When working my dissertation around 2007, I had a relatively standard workflow among economists (and many social scientists) of:
- writing data analysis code in SAS or STATA
- exporting results out of SAS/STATA either through text-based log files or comma-separated values (csv) tables
- reading these tables into excel, and then parsing, rearranging and formating these values for presentation in Excel tables
This process can be very time-consuming across steps 2 and 3, especially while the types of analysis being run are evolving, or even when a given set of analyses are frequently being updated. I found myself being pretty frustrated, and imagined that there had to be a way to cut down on tedious labor, and save my time for more interesting/creative/productive tasks.
Writing code to automatically generate output--steps 1 and 2 above--is low effort once that code has been set up. The fundamental human effort involved in table making is determining the content, layout and formatting of a table. The missing element was an efficient way to get program output into Excel, and into the tables.
The excel-output-importer.xlsm
file uses Visual Basic for Application scripts to automatically read in csv or text file output from SAS, STATA and R (see the "Usage" notes below for what types of tables will and will not work). Those output files are then imported so that they are centrally available, and references are created to their contents. Specifically, each table is given a named refererence (read references on "Range Names" such as this one), along with its header and a column which contains a unique ID for that row. Those references allow users to write lookup functions (for example, see these references) in Excel to bring those contents.
Once the tables are laid out and the Excel lookup functions are set up to bring in the right values, then all of the tables can be fully updated with new analysis with one click of the "Run Import" button.

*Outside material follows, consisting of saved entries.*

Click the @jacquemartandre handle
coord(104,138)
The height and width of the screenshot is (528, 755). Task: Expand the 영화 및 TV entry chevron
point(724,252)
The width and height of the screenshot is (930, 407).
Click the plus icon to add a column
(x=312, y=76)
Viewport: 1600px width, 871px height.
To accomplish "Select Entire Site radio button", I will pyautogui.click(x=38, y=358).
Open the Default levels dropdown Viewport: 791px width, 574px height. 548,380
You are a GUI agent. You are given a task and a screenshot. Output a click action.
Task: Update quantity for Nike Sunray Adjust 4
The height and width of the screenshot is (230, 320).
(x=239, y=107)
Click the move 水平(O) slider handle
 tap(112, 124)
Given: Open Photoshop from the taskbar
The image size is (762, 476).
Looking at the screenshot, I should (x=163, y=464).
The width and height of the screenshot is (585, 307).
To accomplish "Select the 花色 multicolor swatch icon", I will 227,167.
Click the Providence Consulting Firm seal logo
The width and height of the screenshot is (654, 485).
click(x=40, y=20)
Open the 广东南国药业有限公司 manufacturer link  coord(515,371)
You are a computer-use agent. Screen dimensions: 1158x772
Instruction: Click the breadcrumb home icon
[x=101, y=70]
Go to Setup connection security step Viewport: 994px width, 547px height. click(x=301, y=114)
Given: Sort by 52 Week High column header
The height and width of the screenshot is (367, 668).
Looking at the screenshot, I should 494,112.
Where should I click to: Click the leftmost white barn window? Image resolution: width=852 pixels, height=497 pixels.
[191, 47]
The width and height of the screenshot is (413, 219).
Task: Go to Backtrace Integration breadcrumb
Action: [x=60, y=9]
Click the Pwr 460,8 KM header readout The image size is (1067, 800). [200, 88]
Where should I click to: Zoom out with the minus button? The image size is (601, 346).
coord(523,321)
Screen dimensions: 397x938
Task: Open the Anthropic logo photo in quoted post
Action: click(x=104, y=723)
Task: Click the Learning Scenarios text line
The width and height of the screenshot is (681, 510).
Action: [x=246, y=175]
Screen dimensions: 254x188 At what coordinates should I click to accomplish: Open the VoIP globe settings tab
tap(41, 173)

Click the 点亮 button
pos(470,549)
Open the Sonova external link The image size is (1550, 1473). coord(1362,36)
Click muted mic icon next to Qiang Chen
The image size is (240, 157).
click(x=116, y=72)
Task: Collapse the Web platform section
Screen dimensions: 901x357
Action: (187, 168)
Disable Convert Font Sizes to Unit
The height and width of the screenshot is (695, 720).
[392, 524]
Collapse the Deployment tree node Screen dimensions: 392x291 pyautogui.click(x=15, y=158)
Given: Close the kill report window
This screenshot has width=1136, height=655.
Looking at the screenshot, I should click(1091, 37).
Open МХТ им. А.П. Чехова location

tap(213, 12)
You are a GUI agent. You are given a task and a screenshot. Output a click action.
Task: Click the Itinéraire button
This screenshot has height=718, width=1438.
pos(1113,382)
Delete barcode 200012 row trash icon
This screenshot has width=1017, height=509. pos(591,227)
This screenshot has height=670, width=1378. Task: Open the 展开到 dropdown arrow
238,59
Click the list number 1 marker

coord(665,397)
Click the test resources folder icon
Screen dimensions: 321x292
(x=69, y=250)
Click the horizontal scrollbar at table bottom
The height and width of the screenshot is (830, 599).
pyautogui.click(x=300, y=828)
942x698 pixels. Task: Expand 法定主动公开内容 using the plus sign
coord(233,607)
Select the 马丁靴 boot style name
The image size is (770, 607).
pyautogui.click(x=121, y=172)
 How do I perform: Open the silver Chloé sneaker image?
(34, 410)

The Excel file excel-output-importer.xlsm has a table in the control room
tab where the user supplies all information about tables that are to be imported. The required information is:
- File path
- File name -- file extension should not be included
- Sheet name -- required only if the table is to be imported from an Excel spreadsheet
- New name -- optional, in case the user wants to rename the table as it is imported, to make it more intuitive or easier/shorter to reference
- Length -- this is the calculated length of the file name (or new name). This value turns red if the name is long enough that the name of the table will be truncated when imported as its own tab.
- Ext -- this is where the file extension is specified
- Import? -- any non-blank character will indicate that the table on that line will be imported
- Replace? -- any non-blank character will indicate that the contents of the specified table will replace the contents of the current table if it exists
- Col to Range Name -- optional, the name of the column that contains unique references for each row. The default is that the left-most column will be assumed to have these unique references, and therefore will be the column that is named as its own range.
- Hide? -- any non-blank character will hide the table within the workbook. This is desirable to reduce clutter, so long as the user does not need to inspect the table's content.
The buttons on the right are:
- Run Import -- this imports and replaces the tables that are specified in the blue region, as indicated by the import and replace
- Run Hide/Unhide -- this will hide and/or unhide sheets as indicated in the "Hide?" column
- Refresh Range Names -- this will reset range names for tables specified in the blue region. This is useful if the user needs to reset values in the "Col to Range Name" field.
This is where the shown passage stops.